La philosophie de l’Inde, à en juger par ces faits, serait donc originaire de l’Inde même et, dans ce cas, on aurait à en chercher le germe dans les seuls documents qui puissent être considérés comme antérieurs aux Brâhmanas et aux Upanisads, c’est-à-dire dans les différents recueils des hymnes sacrés appelés Védas.
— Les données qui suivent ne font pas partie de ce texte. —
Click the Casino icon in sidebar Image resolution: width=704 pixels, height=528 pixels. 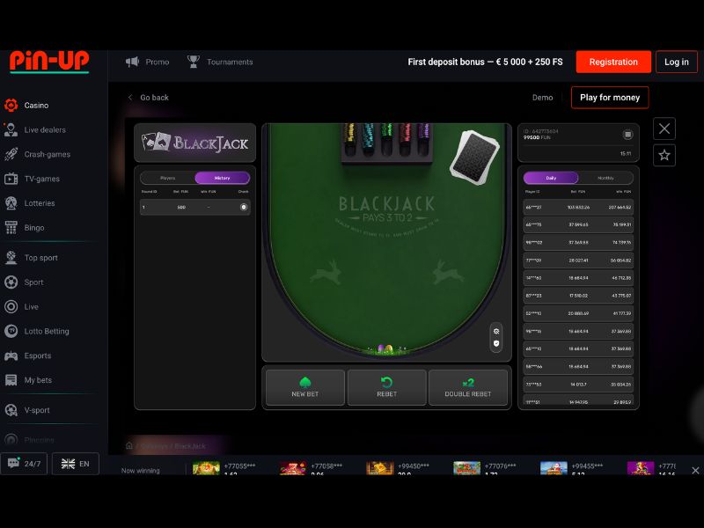[11, 105]
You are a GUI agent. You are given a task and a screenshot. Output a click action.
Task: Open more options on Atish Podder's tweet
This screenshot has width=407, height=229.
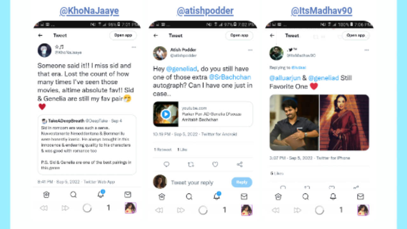click(250, 50)
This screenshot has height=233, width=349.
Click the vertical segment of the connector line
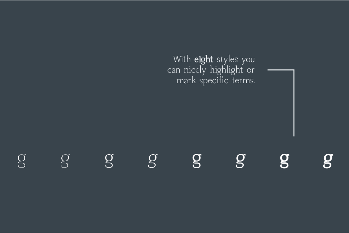click(294, 105)
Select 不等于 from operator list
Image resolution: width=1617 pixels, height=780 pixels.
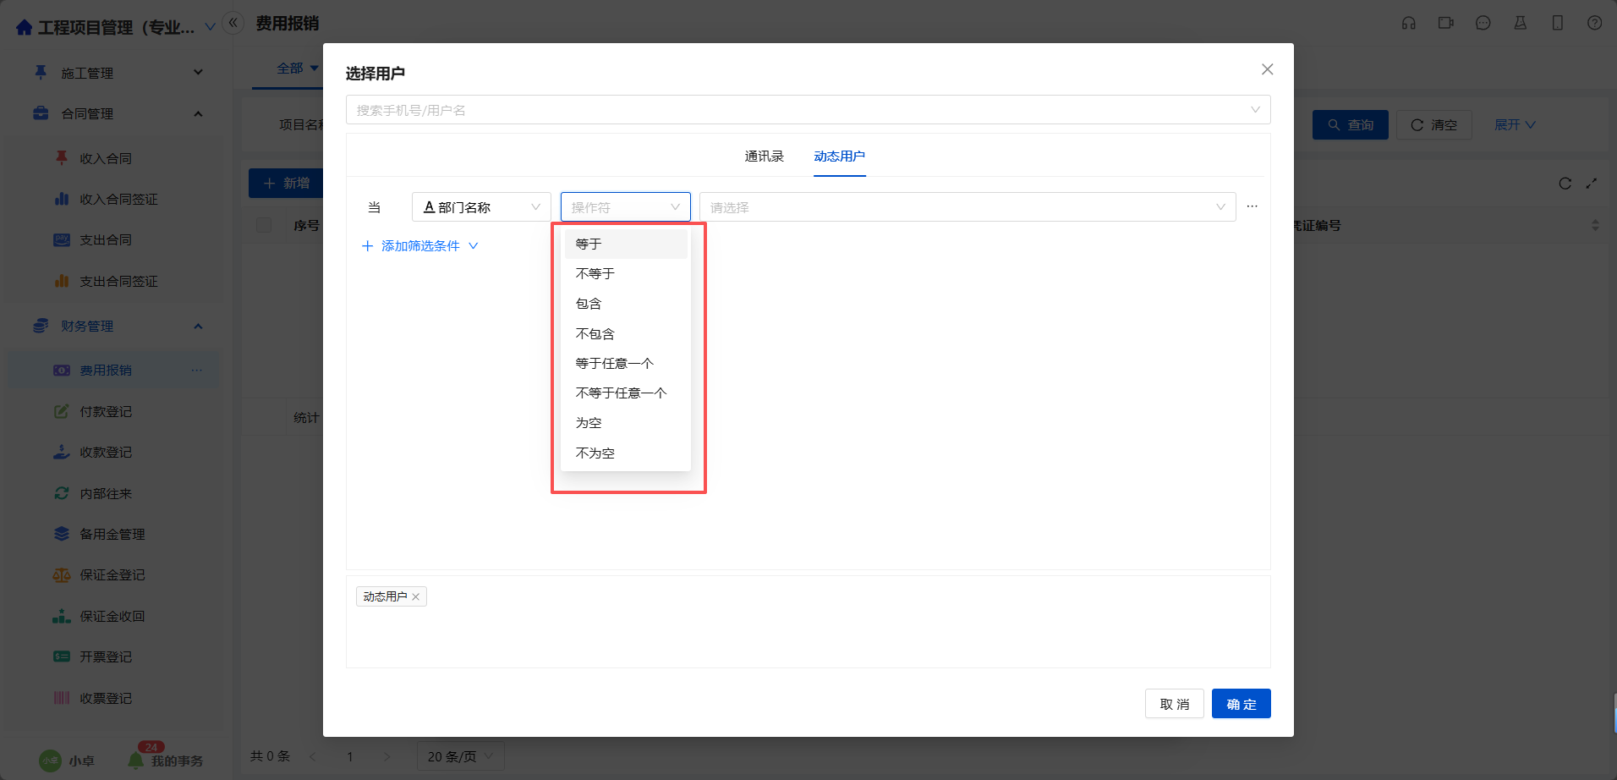595,274
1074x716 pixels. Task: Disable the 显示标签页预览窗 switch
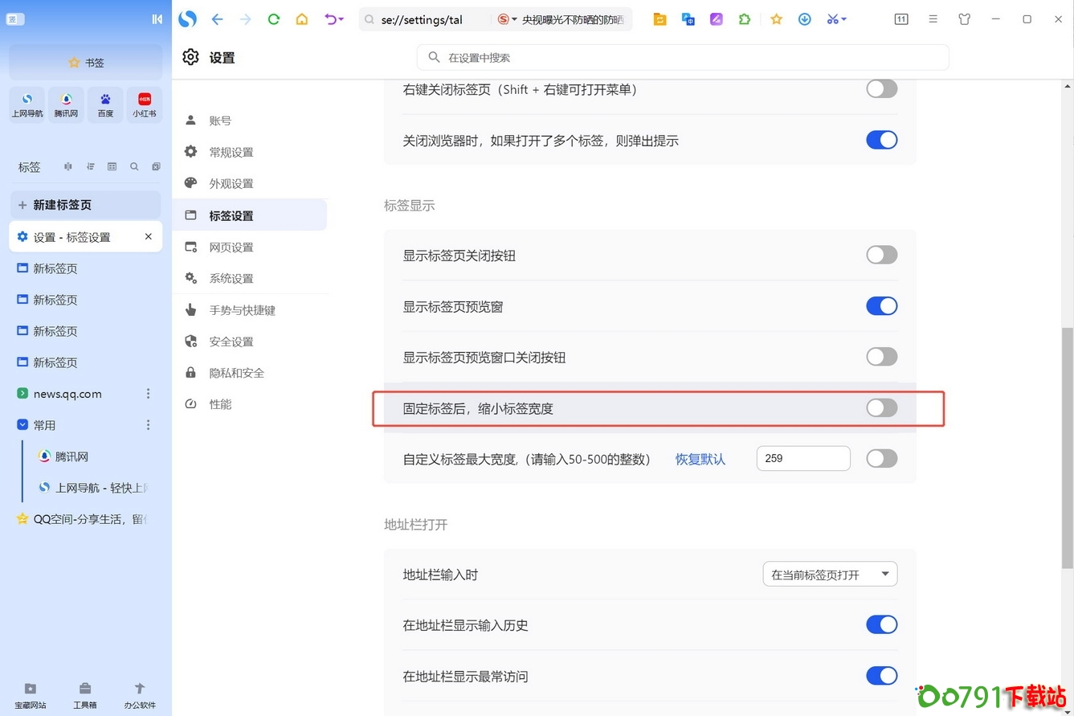(881, 306)
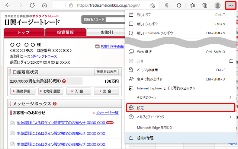
Task: Switch to the 投資情報 tab
Action: pos(65,32)
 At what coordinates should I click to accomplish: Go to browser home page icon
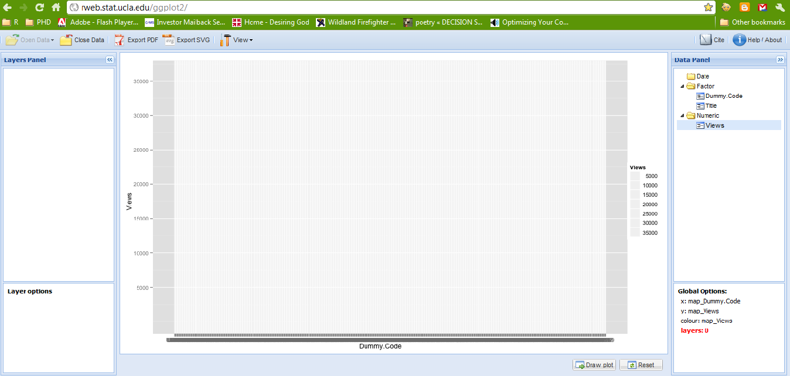coord(56,7)
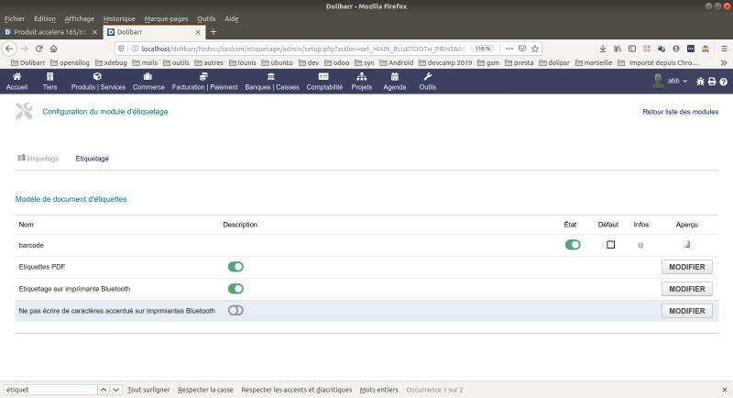Disable the barcode model state toggle
Screen dimensions: 733x398
coord(573,245)
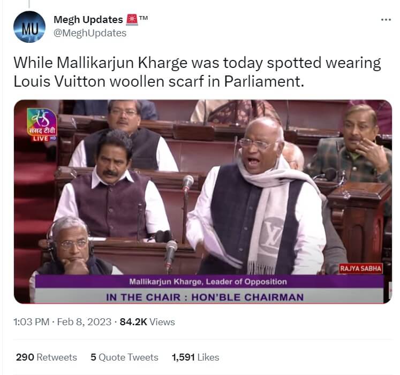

Mais avant d’examiner si cette filiation est vraie, et si c’est bien dans ces documents que la sagesse brahmanique a pris d’abord son point d’appui, il est bon de répondre en quelques mots à ceux qui, sur la foi d’assertions sans valeur scientifique sérieuse, rabaissent l’âge des Védas à une date qui laisserait entrevoir la possibilité chronologique des influences étrangères que je niais tout à l’heure[1]. Les Védas, nous dit-on, sont bien moins anciens qu’on ne le croyait il y a quelques années ; Bergaigne et Halévy l’ont démontré : le premier, en mettant au jour leur caractère liturgique ; le second en faisant voir que les écritures de l’Inde, et par conséquent sa littérature, ne remontent pas au delà du iiie siècle avant notre ère.

Sur le premier point, je n’hésite pas à reconnaître que Bergaigne

  1. Voir à cet égard les étranges assertions qu’indique M. Fouillée dans un article de la Revue des Deux-Mondes, n° du 15 mai 1898.